#### PROBLEM:
Would you repeat the entries below exactly and omit the pictures?

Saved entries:
[Start of section]

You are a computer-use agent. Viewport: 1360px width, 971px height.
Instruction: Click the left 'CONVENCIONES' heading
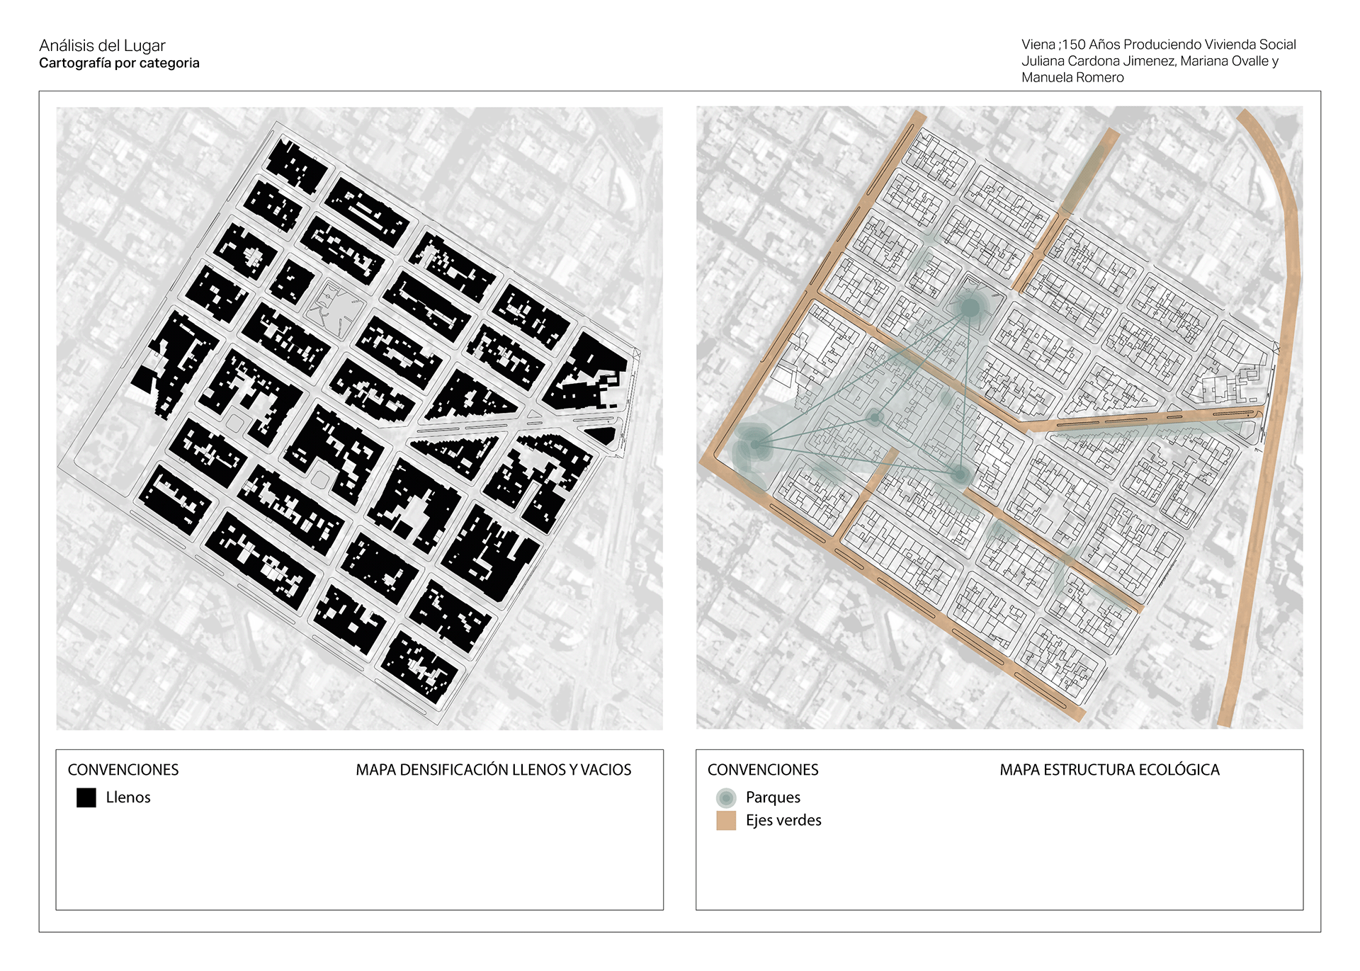[x=123, y=770]
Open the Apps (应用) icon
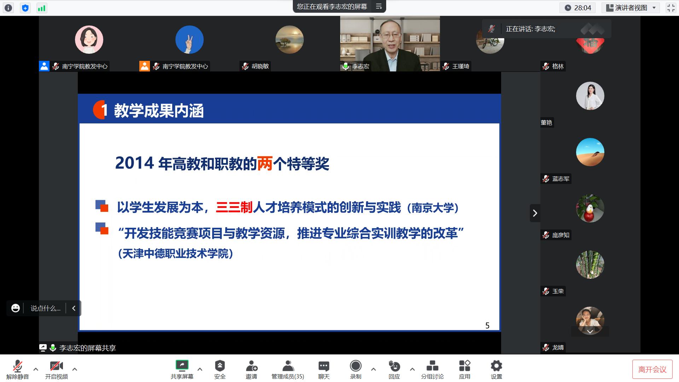The width and height of the screenshot is (679, 382). 464,366
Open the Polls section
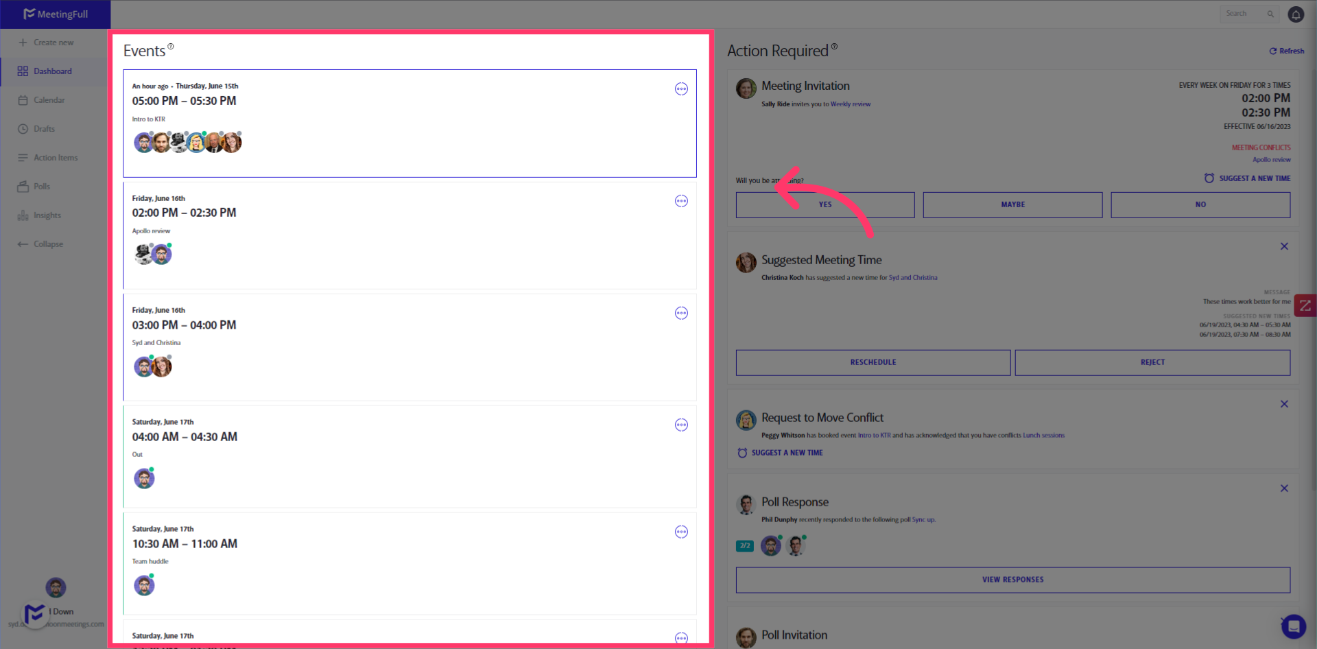1317x649 pixels. coord(41,186)
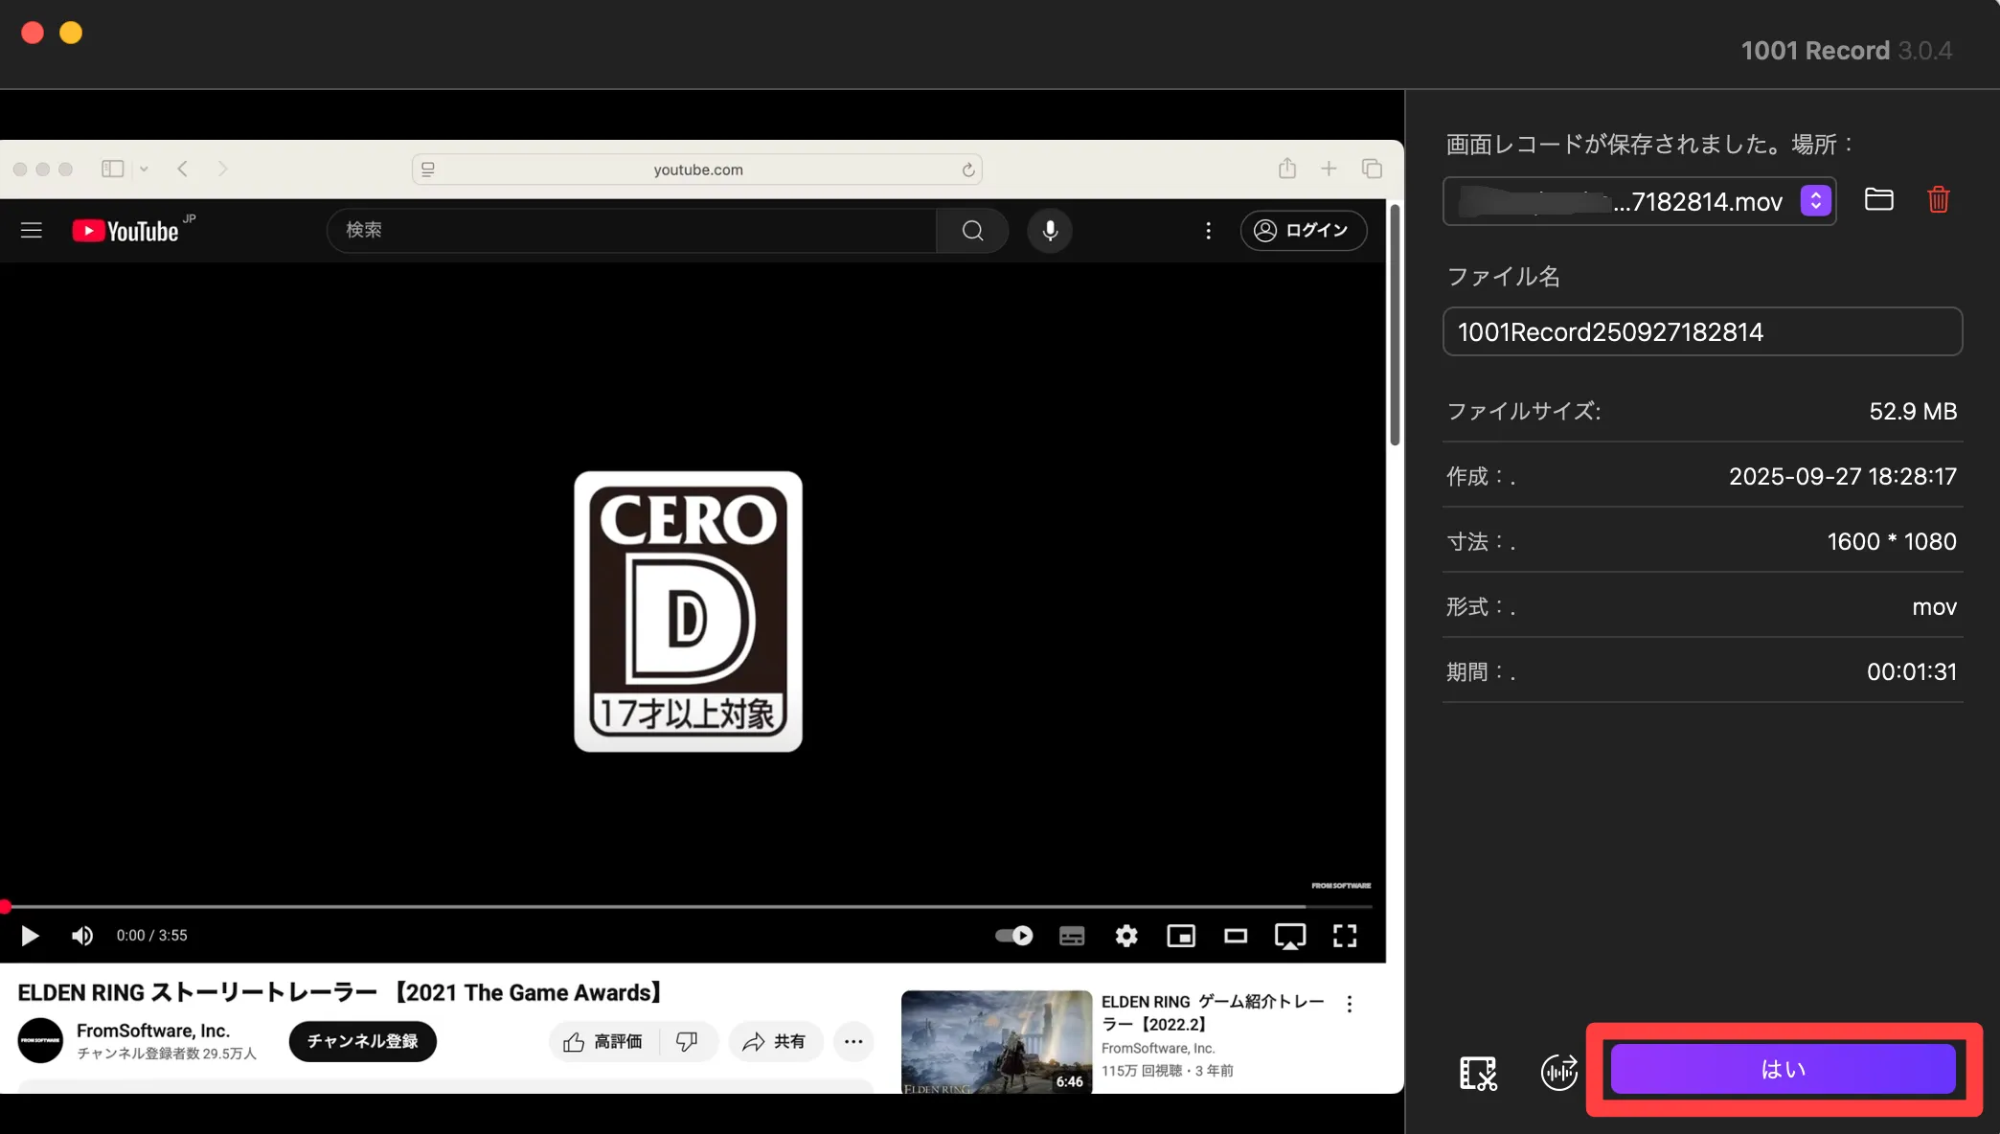Enter fullscreen on the video player
This screenshot has height=1134, width=2000.
(1345, 936)
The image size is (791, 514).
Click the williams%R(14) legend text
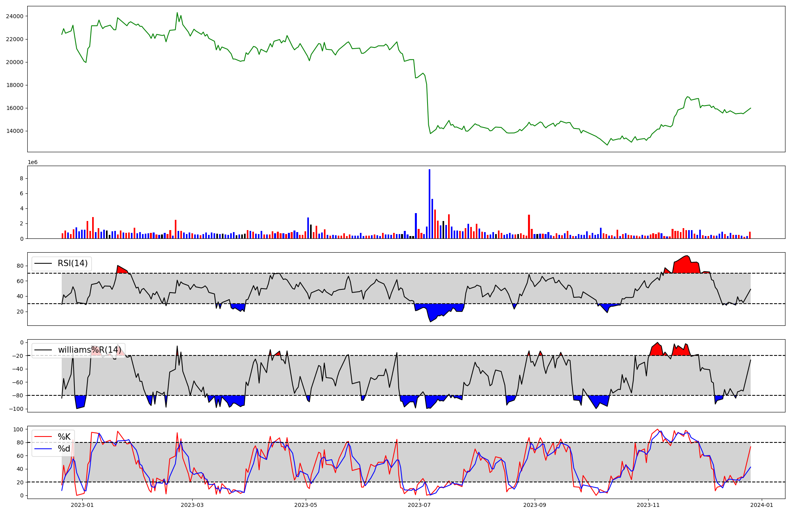[x=89, y=350]
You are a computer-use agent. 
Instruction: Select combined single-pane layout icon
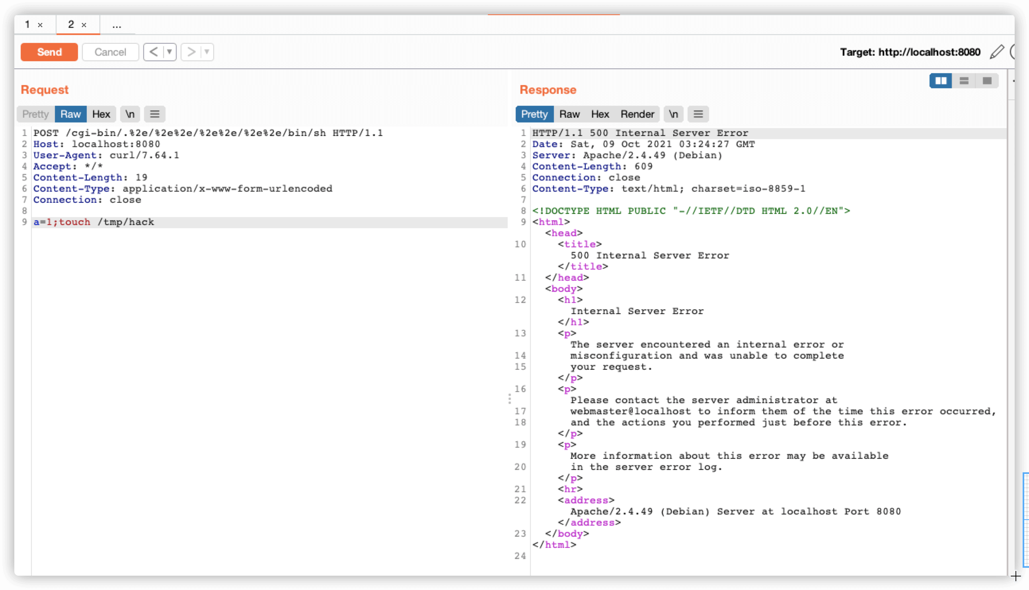(987, 81)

[End of section]

#### SOLUTION FOR THIS PROBLEM:
You are a computer-use agent. Viewport: 1360px width, 971px height.
Instruction: Click the left 'CONVENCIONES' heading
[x=123, y=770]
Open the Apps (应用) icon
The width and height of the screenshot is (679, 382). 464,366
Open the Polls section
1317x649 pixels. coord(41,186)
Enter fullscreen on the video player
This screenshot has height=1134, width=2000.
(1345, 936)
The image size is (791, 514).
Click the williams%R(14) legend text
[x=89, y=350]
You are a computer-use agent. 
Instruction: Select combined single-pane layout icon
(987, 81)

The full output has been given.